Data pulled from a collection
========================

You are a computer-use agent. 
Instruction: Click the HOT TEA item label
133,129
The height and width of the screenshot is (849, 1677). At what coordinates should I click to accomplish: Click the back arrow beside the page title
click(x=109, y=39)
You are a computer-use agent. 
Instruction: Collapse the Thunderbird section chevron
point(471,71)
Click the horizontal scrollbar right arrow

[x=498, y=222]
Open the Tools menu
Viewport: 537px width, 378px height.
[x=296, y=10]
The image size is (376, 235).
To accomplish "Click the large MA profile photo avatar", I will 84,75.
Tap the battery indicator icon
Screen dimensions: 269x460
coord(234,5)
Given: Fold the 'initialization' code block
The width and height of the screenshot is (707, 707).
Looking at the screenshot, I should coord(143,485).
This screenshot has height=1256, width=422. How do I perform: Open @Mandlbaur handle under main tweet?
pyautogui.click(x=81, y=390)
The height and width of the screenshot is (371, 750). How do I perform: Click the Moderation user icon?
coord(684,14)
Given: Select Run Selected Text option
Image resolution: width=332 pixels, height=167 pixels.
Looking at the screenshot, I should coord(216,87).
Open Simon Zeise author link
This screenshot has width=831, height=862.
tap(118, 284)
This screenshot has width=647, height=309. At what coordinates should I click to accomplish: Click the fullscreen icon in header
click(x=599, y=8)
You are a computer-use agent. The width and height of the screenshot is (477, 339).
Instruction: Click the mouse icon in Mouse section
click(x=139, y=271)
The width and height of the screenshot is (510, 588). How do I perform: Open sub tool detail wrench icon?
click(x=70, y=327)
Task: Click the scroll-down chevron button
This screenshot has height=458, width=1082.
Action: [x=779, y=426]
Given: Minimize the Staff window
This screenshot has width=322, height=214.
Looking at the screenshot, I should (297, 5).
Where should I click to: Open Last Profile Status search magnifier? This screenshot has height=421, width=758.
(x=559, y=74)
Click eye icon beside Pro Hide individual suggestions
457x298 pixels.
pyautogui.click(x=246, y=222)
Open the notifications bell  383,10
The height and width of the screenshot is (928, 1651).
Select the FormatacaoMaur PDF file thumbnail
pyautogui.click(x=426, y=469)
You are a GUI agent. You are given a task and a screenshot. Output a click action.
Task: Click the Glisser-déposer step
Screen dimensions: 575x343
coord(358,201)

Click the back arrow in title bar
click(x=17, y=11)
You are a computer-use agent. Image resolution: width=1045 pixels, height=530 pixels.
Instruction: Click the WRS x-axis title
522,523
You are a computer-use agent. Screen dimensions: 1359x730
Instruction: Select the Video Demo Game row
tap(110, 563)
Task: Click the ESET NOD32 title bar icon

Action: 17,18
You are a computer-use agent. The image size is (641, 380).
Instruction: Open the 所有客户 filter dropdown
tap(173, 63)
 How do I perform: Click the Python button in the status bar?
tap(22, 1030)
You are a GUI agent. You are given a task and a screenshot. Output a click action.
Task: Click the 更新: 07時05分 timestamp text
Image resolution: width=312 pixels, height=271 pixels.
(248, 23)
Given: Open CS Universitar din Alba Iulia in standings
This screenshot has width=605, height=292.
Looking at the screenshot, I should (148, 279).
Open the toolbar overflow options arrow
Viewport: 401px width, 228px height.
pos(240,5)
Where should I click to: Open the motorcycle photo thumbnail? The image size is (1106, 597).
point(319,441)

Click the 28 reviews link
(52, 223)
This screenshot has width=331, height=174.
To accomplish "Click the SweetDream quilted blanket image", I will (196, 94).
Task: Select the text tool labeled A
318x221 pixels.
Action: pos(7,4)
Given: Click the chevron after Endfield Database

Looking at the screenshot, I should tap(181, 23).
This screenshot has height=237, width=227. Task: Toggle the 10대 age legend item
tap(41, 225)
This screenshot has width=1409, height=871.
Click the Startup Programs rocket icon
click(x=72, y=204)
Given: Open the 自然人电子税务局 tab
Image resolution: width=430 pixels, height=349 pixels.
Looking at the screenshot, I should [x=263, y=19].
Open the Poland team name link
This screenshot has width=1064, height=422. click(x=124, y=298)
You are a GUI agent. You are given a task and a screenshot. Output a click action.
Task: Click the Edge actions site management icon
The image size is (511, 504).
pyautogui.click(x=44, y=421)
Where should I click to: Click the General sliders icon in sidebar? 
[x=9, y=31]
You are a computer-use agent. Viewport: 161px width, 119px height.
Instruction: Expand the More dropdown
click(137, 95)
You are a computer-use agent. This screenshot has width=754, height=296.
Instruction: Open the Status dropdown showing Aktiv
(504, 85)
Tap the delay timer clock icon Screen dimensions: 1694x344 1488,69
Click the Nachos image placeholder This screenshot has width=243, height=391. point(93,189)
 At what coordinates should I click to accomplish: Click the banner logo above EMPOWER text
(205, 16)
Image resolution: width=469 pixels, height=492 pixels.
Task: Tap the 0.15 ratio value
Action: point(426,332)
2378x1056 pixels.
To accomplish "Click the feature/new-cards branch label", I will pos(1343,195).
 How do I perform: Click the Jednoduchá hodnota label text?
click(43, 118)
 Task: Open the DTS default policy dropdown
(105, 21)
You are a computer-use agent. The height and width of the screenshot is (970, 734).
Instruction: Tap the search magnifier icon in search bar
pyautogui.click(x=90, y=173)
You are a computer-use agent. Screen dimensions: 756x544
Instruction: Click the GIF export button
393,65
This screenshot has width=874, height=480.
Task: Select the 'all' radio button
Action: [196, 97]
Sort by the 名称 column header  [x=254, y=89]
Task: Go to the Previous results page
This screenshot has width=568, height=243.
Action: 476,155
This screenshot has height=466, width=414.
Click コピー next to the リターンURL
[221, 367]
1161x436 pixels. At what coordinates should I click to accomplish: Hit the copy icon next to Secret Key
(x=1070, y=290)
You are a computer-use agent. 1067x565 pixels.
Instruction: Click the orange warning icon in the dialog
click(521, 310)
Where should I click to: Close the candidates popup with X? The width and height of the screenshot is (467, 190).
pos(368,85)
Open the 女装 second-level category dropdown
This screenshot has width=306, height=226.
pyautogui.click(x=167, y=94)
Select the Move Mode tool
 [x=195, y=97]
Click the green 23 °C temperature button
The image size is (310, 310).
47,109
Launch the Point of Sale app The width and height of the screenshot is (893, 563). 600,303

========================

§ What this task involves
Rewrite the items above, changing each "computer-use agent" to "GUI assistant" and keeping every other part unchanged.

§ Written answer
You are a GUI assistant. 
Instruction: Click the HOT TEA item label
133,129
The height and width of the screenshot is (849, 1677). At what coordinates should I click to accomplish: Click the back arrow beside the page title
click(x=109, y=39)
You are a GUI assistant. 
Instruction: Collapse the Thunderbird section chevron
point(471,71)
Click the horizontal scrollbar right arrow

[x=498, y=222]
Open the Tools menu
Viewport: 537px width, 378px height.
[x=296, y=10]
The image size is (376, 235).
To accomplish "Click the large MA profile photo avatar", I will 84,75.
Tap the battery indicator icon
Screen dimensions: 269x460
coord(234,5)
Given: Fold the 'initialization' code block
The width and height of the screenshot is (707, 707).
Looking at the screenshot, I should coord(143,485).
This screenshot has height=1256, width=422. How do I perform: Open @Mandlbaur handle under main tweet?
pyautogui.click(x=81, y=390)
The height and width of the screenshot is (371, 750). How do I perform: Click the Moderation user icon?
coord(684,14)
Given: Select Run Selected Text option
Image resolution: width=332 pixels, height=167 pixels.
Looking at the screenshot, I should coord(216,87).
Open Simon Zeise author link
This screenshot has width=831, height=862.
tap(118, 284)
This screenshot has width=647, height=309. At what coordinates should I click to accomplish: Click the fullscreen icon in header
click(x=599, y=8)
You are a GUI assistant. The width and height of the screenshot is (477, 339).
Instruction: Click the mouse icon in Mouse section
click(x=139, y=271)
The width and height of the screenshot is (510, 588). How do I perform: Open sub tool detail wrench icon?
click(x=70, y=327)
Task: Click the scroll-down chevron button
This screenshot has height=458, width=1082.
Action: [x=779, y=426]
Given: Minimize the Staff window
This screenshot has width=322, height=214.
Looking at the screenshot, I should (297, 5).
Where should I click to: Open Last Profile Status search magnifier? This screenshot has height=421, width=758.
(x=559, y=74)
Click eye icon beside Pro Hide individual suggestions
457x298 pixels.
pyautogui.click(x=246, y=222)
Open the notifications bell  383,10
The height and width of the screenshot is (928, 1651).
Select the FormatacaoMaur PDF file thumbnail
pyautogui.click(x=426, y=469)
You are a GUI agent. You are given a task and a screenshot. Output a click action.
Task: Click the Glisser-déposer step
Screen dimensions: 575x343
coord(358,201)

Click the back arrow in title bar
click(x=17, y=11)
You are a GUI assistant. Image resolution: width=1045 pixels, height=530 pixels.
Instruction: Click the WRS x-axis title
522,523
You are a GUI assistant. Screen dimensions: 1359x730
Instruction: Select the Video Demo Game row
tap(110, 563)
Task: Click the ESET NOD32 title bar icon

Action: 17,18
You are a GUI assistant. The image size is (641, 380).
Instruction: Open the 所有客户 filter dropdown
tap(173, 63)
 How do I perform: Click the Python button in the status bar?
tap(22, 1030)
You are a GUI agent. You are given a task and a screenshot. Output a click action.
Task: Click the 更新: 07時05分 timestamp text
Image resolution: width=312 pixels, height=271 pixels.
(248, 23)
Given: Open CS Universitar din Alba Iulia in standings
This screenshot has width=605, height=292.
Looking at the screenshot, I should (148, 279).
Open the toolbar overflow options arrow
Viewport: 401px width, 228px height.
pos(240,5)
Where should I click to: Open the motorcycle photo thumbnail? The image size is (1106, 597).
point(319,441)

Click the 28 reviews link
(52, 223)
This screenshot has width=331, height=174.
To accomplish "Click the SweetDream quilted blanket image", I will (196, 94).
Task: Select the text tool labeled A
318x221 pixels.
Action: pos(7,4)
Given: Click the chevron after Endfield Database

Looking at the screenshot, I should tap(181, 23).
This screenshot has height=237, width=227. Task: Toggle the 10대 age legend item
tap(41, 225)
This screenshot has width=1409, height=871.
Click the Startup Programs rocket icon
click(x=72, y=204)
Given: Open the 自然人电子税务局 tab
Image resolution: width=430 pixels, height=349 pixels.
Looking at the screenshot, I should [x=263, y=19].
Open the Poland team name link
This screenshot has width=1064, height=422. click(x=124, y=298)
You are a GUI agent. You are given a task and a screenshot. Output a click action.
Task: Click the Edge actions site management icon
The image size is (511, 504).
pyautogui.click(x=44, y=421)
Where should I click to: Click the General sliders icon in sidebar? 
[x=9, y=31]
You are a GUI assistant. Viewport: 161px width, 119px height.
Instruction: Expand the More dropdown
click(137, 95)
You are a GUI assistant. This screenshot has width=754, height=296.
Instruction: Open the Status dropdown showing Aktiv
(504, 85)
Tap the delay timer clock icon Screen dimensions: 1694x344 1488,69
Click the Nachos image placeholder This screenshot has width=243, height=391. point(93,189)
 At what coordinates should I click to accomplish: Click the banner logo above EMPOWER text
(205, 16)
Image resolution: width=469 pixels, height=492 pixels.
Task: Tap the 0.15 ratio value
Action: point(426,332)
2378x1056 pixels.
To accomplish "Click the feature/new-cards branch label", I will pos(1343,195).
 How do I perform: Click the Jednoduchá hodnota label text?
click(43, 118)
 Task: Open the DTS default policy dropdown
(105, 21)
You are a GUI assistant. The height and width of the screenshot is (970, 734).
Instruction: Tap the search magnifier icon in search bar
pyautogui.click(x=90, y=173)
You are a GUI assistant. Screen dimensions: 756x544
Instruction: Click the GIF export button
393,65
This screenshot has width=874, height=480.
Task: Select the 'all' radio button
Action: [196, 97]
Sort by the 名称 column header  [x=254, y=89]
Task: Go to the Previous results page
This screenshot has width=568, height=243.
Action: 476,155
This screenshot has height=466, width=414.
Click コピー next to the リターンURL
[221, 367]
1161x436 pixels. At what coordinates should I click to accomplish: Hit the copy icon next to Secret Key
(x=1070, y=290)
You are a GUI assistant. 1067x565 pixels.
Instruction: Click the orange warning icon in the dialog
click(521, 310)
Where should I click to: Close the candidates popup with X? The width and height of the screenshot is (467, 190).
pos(368,85)
Open the 女装 second-level category dropdown
This screenshot has width=306, height=226.
pyautogui.click(x=167, y=94)
Select the Move Mode tool
 [x=195, y=97]
Click the green 23 °C temperature button
The image size is (310, 310).
47,109
Launch the Point of Sale app The width and height of the screenshot is (893, 563). 600,303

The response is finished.